Our findings (with the exception of other posts) show that users of Hacker News tend to engage more on `Ask HN` posts than to participate in `Show HN` discussions about interesting stuff discovered in the internet. Probably, this is because most of us find it relieving when we answer to confused/curious people about things we may have experienced or knowledgable of. 

In our results, it can be seen that `Ask HN` has comments twice the size of `Show HN` with `24,483` and `11,988` respectively. Thus, it clearly reveals that on average, `Ask HN` posts receive more comments than `Show HN` posts.

---

Now that we have determined that `Ask HN` provides a more engaging environment than `Show HN` we'll be focusing more on analyzing `Ask HN` posts.

At this point, we're going to be tackling the second question which is: do post at a certain time of a day receive more comments than others? 
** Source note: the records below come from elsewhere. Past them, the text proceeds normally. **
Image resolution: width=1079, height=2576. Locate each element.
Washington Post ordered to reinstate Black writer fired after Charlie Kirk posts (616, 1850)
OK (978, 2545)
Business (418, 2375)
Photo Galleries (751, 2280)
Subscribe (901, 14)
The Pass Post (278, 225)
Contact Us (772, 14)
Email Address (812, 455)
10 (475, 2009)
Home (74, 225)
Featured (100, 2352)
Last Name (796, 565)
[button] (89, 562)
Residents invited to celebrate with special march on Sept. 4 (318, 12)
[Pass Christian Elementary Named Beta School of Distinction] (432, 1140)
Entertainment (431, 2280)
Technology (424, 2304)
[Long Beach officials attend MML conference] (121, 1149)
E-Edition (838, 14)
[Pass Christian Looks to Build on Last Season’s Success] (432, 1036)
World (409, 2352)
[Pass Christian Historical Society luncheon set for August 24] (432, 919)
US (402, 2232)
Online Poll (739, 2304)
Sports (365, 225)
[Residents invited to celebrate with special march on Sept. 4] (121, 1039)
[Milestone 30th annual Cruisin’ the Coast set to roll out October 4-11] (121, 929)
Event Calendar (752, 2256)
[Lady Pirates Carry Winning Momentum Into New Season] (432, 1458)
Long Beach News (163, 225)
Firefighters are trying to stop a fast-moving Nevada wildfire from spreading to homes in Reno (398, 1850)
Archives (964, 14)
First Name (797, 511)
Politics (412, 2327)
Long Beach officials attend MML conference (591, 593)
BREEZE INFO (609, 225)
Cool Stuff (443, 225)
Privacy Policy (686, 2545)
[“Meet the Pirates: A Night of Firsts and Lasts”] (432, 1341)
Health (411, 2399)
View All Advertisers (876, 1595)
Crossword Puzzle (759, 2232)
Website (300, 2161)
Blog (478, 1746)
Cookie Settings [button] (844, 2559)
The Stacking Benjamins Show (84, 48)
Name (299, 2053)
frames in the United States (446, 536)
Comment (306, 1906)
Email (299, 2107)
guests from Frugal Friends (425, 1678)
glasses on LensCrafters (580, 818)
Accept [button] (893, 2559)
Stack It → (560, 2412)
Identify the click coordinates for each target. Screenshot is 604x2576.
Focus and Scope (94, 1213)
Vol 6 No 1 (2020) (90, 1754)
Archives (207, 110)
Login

To do this, we need to calculate the number of ask posts created in each hour of the day along with the number of comments received. Additionally, we may want to compute an ask post's average comment per hour.

In [11]:
# we need datetime module for handling dates
import datetime as dt

# retrieve created_at and num_comments columns in data
result_list = []
for post in ask_posts:
    created_at = post[-1]
    num_comments = int(post[4])
    result_list.append([created_at, num_comments])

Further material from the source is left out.